JAK Signaling Is Critically Important in Cytokine-Induced Viral Susceptibility of Keratinocytes.

Little is known about whether type 1 (IFNγ), 2 (IL-4/IL-13), or 3 (IL-17A/IL-22) cytokines affect the susceptibility of keratinocytes (KC) to viruses. These immune pathways predominate in various skin diseases: lupus, atopic dermatitis (AD), and psoriasis, respectively. Janus kinase inhibitors (JAKi) are approved to treat both AD and psoriasis, and are in clinical development for lupus.
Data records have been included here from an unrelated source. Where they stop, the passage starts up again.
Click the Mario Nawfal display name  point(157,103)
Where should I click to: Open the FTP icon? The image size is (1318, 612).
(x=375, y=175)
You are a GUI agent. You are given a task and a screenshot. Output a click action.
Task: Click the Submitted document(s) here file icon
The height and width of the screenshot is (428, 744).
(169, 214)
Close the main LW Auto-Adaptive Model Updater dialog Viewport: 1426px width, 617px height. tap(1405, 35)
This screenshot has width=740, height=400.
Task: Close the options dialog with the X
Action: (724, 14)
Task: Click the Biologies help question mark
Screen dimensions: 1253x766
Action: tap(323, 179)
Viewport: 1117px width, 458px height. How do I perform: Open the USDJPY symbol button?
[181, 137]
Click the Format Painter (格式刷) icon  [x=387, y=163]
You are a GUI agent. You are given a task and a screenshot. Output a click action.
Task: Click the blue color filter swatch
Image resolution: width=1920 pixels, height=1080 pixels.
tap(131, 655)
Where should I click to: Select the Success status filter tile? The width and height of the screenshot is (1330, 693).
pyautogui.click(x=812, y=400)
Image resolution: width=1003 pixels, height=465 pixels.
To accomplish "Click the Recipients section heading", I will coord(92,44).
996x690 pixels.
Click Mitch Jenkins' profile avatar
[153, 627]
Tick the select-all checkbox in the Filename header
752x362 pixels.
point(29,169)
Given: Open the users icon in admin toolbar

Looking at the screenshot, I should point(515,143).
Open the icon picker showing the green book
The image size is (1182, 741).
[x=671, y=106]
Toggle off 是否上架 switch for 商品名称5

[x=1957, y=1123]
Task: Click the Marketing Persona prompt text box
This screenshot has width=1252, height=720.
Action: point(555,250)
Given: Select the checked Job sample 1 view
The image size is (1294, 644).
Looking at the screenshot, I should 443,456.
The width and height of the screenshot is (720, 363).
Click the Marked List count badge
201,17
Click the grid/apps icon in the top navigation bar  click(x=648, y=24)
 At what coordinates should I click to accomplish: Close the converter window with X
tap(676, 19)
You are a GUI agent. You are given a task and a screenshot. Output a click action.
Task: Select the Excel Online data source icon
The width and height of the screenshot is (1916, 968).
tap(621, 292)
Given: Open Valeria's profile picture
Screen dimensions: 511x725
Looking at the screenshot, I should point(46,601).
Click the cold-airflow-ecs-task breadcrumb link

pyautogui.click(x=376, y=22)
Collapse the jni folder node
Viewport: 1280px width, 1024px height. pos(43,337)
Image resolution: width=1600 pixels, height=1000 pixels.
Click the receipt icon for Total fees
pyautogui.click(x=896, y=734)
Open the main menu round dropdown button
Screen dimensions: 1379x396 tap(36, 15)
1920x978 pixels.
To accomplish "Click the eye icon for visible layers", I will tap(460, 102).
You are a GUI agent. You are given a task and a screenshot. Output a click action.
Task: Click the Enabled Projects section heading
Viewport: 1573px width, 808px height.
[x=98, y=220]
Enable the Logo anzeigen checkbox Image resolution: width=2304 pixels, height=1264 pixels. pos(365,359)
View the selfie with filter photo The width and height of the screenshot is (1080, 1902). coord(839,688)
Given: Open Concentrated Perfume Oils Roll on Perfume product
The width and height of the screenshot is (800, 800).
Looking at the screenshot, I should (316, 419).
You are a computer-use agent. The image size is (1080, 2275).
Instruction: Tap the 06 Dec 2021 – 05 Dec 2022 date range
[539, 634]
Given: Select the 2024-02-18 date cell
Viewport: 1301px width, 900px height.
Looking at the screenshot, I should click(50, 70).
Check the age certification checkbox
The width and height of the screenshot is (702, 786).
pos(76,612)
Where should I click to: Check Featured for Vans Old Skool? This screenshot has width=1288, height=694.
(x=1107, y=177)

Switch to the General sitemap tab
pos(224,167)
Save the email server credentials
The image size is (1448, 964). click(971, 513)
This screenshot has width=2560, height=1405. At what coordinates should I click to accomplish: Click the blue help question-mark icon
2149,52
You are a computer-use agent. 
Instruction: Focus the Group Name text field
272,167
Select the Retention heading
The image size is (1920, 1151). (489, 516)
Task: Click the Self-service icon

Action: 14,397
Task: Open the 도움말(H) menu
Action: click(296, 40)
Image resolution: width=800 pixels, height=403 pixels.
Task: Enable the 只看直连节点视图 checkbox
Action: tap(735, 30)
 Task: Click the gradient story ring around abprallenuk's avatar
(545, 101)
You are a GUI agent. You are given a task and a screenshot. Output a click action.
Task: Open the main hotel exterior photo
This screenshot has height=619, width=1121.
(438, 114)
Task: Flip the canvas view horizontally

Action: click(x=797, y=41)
We evaluated whether these cytokines alter viral susceptibility of KC and determined if this effect is modulated by treatment with JAKi. Viral susceptibility to vaccinia virus (VV) or herpes simplex virus-1 (HSV-1) ± JAKi was assessed in immortalized and primary human KC pretreated with cytokines. Exposure to type 2 (IL-4 + IL-13) or the type 3 (IL-22) cytokines significantly increased KC viral susceptibility. Specifically, there was a peak increase of 12.2 ± 3.1-fold (IL-4 + IL-13) or 7.7 ± 2.8-fold (IL-22) in VV infection as measured by plaque number. Conversely, IFNγ significantly reduced susceptibility to VV (63.1 ± 64.4-fold). The IL-4 + IL-13-induced viral susceptibility was reduced (44 ± 16%) by JAK1 inhibition, while the IL-22-enhanced viral susceptibility was diminished (76 ± 19%) by TYK2 inhibition. IFNγ-mediated resistance to viral infection was reversed by JAK2 inhibition (366 ± 294% increase in infection). Cytokines expressed in AD skin (IL-4, IL-13, IL-22) increase KC viral susceptibility while IFNγ is protective. JAKi that target JAK1 or TYK2 reversed cytokine-enhanced viral susceptibility, while JAK2 inhibition reduced the protective effects of IFNγ.